Kwala is a ward in the Pwani Region of Tanzania. It is located in Kibaha District.

== Demographics ==
According to the 2022 census, the population of Kwala is 6,066. There are 3,066 males and 3,000 females. There are 1,580 households with an average household size of 3.8. The ward covers an area of 211 km2. It has 1,691 buildings in total.

== Administration ==
The ward is made up of Kwala and Mperamumbi villages.

== Economy ==
Kwala is the site of the ambitious Kwala Satellite City project, a substantial development initiative spearheaded by Sino Tan, projected to cost around US$3 billion. The project includes over 200 industries across two phases. These industries will produce various goods such as food products, pharmaceuticals, shoes, clothes, cooking gas, transport materials, and steel. The city will also feature residential buildings, commercial offices, administration blocks, churches, mosques, police stations, and a fire assembly station.

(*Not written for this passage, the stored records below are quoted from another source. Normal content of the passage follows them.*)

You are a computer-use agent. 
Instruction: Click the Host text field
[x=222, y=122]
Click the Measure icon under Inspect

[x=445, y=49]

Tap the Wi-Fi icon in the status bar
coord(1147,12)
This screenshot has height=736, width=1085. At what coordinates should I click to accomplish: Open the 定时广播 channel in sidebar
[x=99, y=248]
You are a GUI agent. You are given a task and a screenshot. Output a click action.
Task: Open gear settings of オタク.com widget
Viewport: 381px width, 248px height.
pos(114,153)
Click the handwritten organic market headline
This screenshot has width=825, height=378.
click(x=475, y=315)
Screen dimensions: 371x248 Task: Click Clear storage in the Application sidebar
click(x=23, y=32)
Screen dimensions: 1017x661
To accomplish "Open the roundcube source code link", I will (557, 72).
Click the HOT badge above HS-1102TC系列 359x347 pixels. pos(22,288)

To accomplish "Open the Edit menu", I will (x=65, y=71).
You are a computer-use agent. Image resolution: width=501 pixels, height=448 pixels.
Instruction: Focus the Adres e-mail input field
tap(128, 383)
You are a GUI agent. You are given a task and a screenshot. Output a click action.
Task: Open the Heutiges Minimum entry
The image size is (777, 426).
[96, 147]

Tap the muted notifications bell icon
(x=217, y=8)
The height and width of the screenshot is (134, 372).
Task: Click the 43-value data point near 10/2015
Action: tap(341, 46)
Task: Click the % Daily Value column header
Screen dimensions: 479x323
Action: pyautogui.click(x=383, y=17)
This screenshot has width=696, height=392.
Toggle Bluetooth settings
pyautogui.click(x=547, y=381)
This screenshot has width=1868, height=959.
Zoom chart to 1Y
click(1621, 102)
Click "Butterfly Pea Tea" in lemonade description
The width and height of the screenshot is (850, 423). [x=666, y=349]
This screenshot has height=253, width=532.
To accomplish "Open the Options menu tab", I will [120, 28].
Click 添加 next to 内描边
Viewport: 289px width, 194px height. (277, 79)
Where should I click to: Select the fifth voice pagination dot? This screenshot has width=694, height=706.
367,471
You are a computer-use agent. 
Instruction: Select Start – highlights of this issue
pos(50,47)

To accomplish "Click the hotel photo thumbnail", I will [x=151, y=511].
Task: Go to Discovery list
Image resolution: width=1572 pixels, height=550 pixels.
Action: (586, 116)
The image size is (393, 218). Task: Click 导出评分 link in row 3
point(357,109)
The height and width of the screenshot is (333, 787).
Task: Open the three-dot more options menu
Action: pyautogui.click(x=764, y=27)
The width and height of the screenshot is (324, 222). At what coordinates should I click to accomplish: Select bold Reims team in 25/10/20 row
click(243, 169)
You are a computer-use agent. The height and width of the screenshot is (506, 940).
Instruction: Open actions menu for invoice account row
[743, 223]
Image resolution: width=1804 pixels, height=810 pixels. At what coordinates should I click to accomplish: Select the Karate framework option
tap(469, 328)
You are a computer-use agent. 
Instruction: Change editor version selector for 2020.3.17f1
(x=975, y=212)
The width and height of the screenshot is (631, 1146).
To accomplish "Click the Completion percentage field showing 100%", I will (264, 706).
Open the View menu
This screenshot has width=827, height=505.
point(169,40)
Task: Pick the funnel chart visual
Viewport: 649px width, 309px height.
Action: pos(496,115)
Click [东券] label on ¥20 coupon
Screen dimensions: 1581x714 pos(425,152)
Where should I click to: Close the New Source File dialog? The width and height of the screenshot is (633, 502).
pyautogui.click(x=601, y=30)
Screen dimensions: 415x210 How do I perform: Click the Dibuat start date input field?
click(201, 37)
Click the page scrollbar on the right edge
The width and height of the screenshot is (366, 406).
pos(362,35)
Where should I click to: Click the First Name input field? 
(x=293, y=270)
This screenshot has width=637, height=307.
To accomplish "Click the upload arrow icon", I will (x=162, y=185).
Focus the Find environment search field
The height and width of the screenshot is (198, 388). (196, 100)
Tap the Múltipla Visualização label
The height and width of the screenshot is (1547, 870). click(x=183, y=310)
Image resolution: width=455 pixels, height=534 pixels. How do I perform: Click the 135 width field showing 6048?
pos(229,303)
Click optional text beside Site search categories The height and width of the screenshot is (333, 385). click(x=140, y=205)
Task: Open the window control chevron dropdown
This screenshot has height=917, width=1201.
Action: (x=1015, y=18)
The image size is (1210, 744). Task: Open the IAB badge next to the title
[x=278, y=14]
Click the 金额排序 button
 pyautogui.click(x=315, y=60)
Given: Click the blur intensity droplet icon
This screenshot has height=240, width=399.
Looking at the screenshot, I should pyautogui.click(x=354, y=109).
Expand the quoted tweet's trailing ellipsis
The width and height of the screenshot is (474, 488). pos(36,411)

The Kwala Inland Container Depot (ICD), or dry port, is a significant infrastructure development within the Kwala Satellite City. With the ability to accommodate 823 containers daily, its primary purpose is to alleviate congestion at the Port of Dar es Salaam by providing an inland facility for the handling and storage of cargo containers. This strategic move is expected to enhance logistics efficiency and facilitate smoother import and export processes for Tanzania and neighbouring landlocked countries like Uganda, Burundi, Rwanda, the Democratic Republic of Congo (DRC), Zambia, and Malawi. The ICD is integrated with the Tanzania Standard Gauge Railway and the Dar es Salaam-Morogoro highway, optimizing transport and cargo handling.